As a prosecutor and as a lawmaker, Kamala is known for her tough demeanour and no-nonsense attitude. But she is no stuck-up snob. Although she loves her Manolo Blahnik heels and Chanel handbags, she has also made news with her casual style. Her penchant for Converse Chuck Taylor sneakers is well known, although some footwear critics say “it is part of a larger challenge to outmoded concepts of femininity”. She was once stopped from entering the senate chamber because she was wearing sneakers.

Kamala loves her wine, a refreshing change in Washington, DC, dominated by teetotallers like Donald Trump and Mike Pence. Even Biden does not drink. Kamala has an account at the Rock Wall Wine Company in Alameda and she loves to pick up her wine by herself whenever she has time.

Kamala is an excellent cook. Her first speciality was scrambled eggs, which she mastered when she was in the third grade. She loved to shape it like a smiling face and top it liberally with cheese. Even as a busy politician, on most Sundays Kamala would cook the family dinner, a tradition which she says she is planning to stick to as much as possible.

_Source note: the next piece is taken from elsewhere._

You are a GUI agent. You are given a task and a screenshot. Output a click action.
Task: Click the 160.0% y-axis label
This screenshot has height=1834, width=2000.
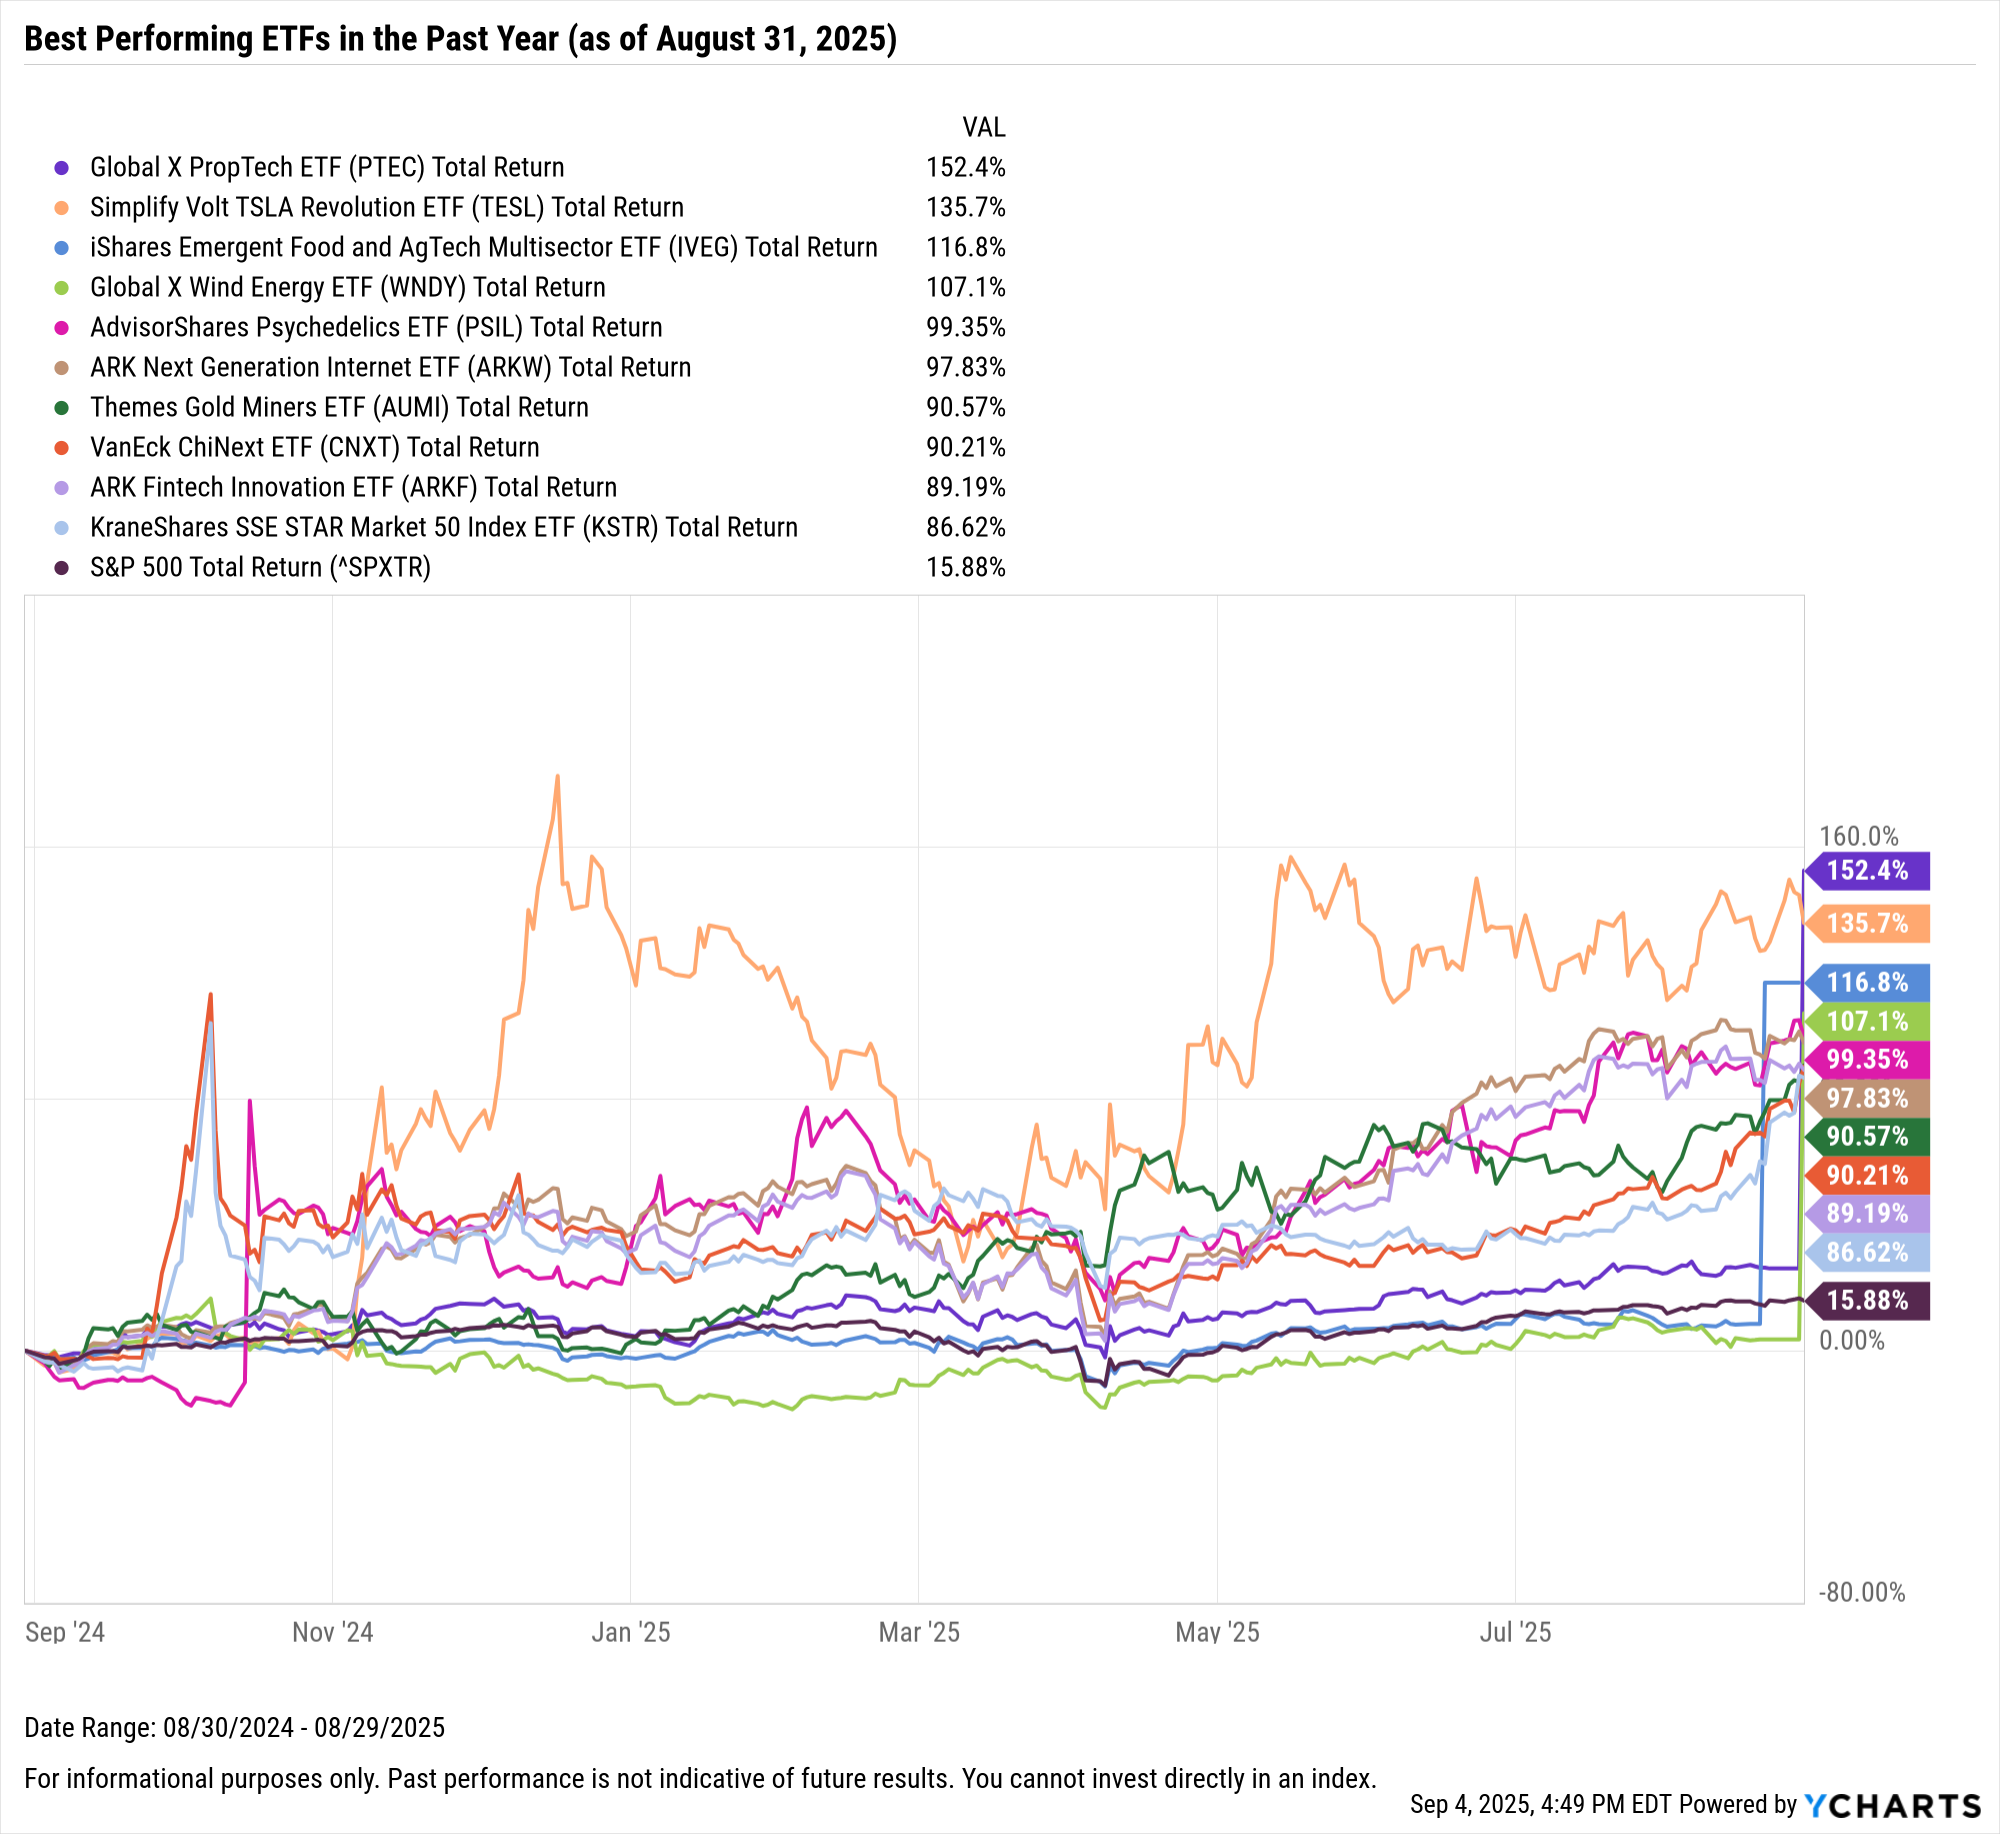[1858, 836]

Flipping the narrative: Kamala cooks burgers at the Iowa State Fair in August 2019. On most Sundays Kamala prepares the family dinner | Getty Images Flipping the narrative: Kamala cooks burgers at the Iowa State Fair in August 2019. On most Sundays Kamala prepares the family dinner | Getty Images

Kamala’s inherent capability to build and nurture personal relations was one of the reasons Biden picked her as his vice president. He was swayed by her close friendship with his son, Beau, who is no more. While Kamala was serving as California's attorney general, Beau held the office in Delaware. As she faced intense pressure during the housing foreclosure crisis, Beau was one of her closest allies. He launched his own investigation into the scam and shared details with Kamala.

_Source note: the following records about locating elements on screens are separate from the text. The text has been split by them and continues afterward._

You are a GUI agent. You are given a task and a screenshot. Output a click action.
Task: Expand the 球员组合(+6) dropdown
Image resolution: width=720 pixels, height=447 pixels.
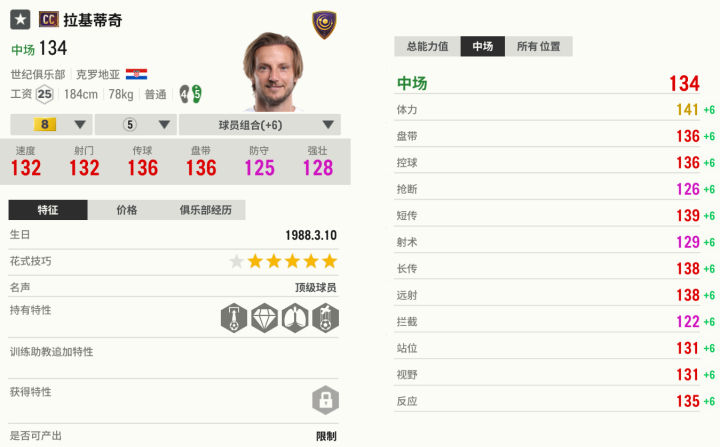tap(260, 125)
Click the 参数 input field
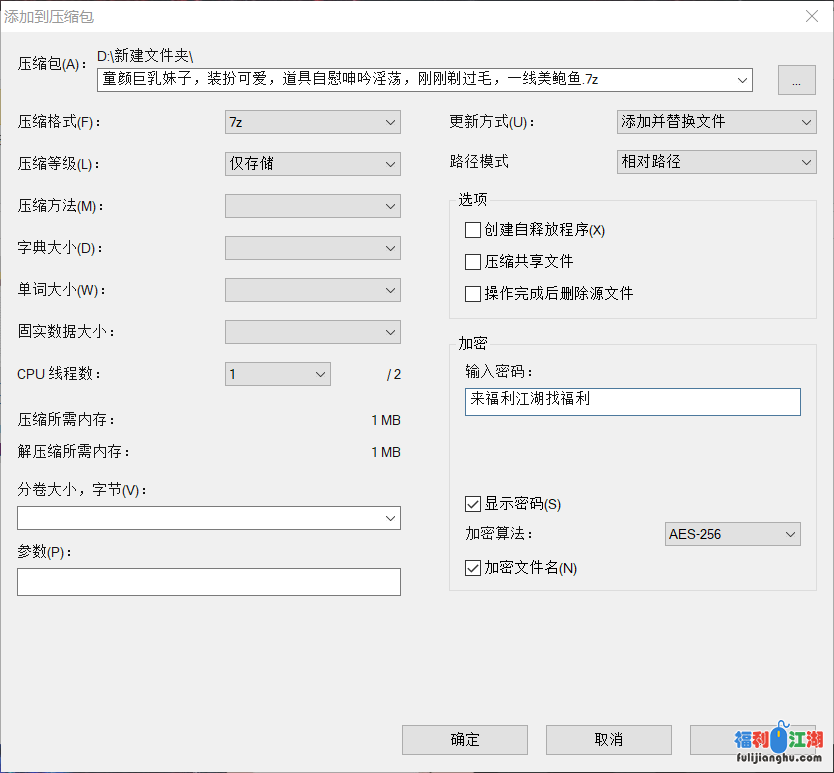 point(208,582)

“He had every reason to keep his head down and toe the line," wrote Kamala. "But that wasn’t who Beau was. Beau was a man of principle and courage…. There were periods when I was taking heat, when Beau and I talked every day, sometimes multiple times a day. We had each other’s backs.” They worked together on many other important law enforcement issues such as sex trafficking and gun violence. After Beau’s untimely death from brain tumour, his personal staff prepared a list of about 60 people who should be the first to be informed. Kamala was on that list.

Biden, who values personal relationships, referred to Kamala’s friendship with Beau while naming her as his running mate. “I first met Kamala through my son Beau,” said Biden. “He had enormous respect for her and her work. I thought a lot about that as I made this decision. There is no one’s opinion I valued more than Beau’s and I’m proud to have Kamala standing with me on this campaign.”

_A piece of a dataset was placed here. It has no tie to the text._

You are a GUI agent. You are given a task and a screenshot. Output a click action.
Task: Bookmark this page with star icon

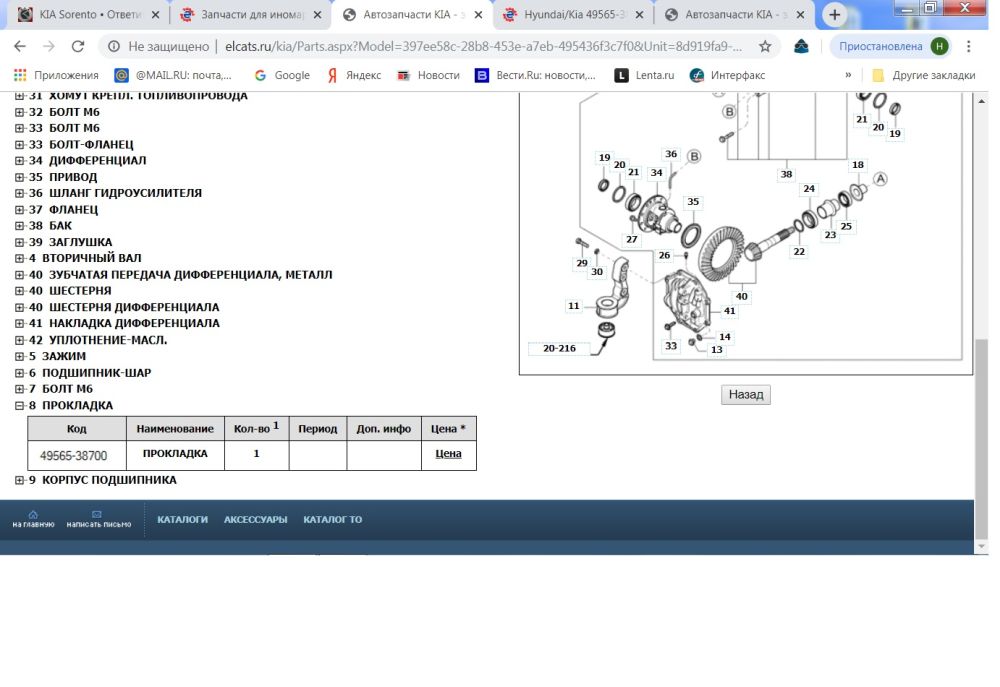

As Kamala is on the cusp of making history, her unique life story and heritage are certain to shape her vice presidency. Her father remembers a visit she made to his hometown 50 years ago. “We trudged through the cow dung and rusted iron gates, up-hill and down-hill, along narrow unkempt paths, to the very end of the family property, all in my eagerness to show to the girls the terrain over which I had wandered daily for hours as a boy,” wrote Donald. “Upon reaching the top of a little hill that opened much of that terrain to our full view, Kamala, ever the adventurous and assertive one, suddenly broke from the pack... and took off like a gazelle in Serengeti, leaping over rocks and shrubs and fallen branches, in utter joy and unleashed curiosity, to explore that same enticing terrain.”

As one of the most powerful vice presidents ever, Kamala will be facing even more enticing terrains and exacting challenges in the days to come. If she succeeds, it will redefine American politics.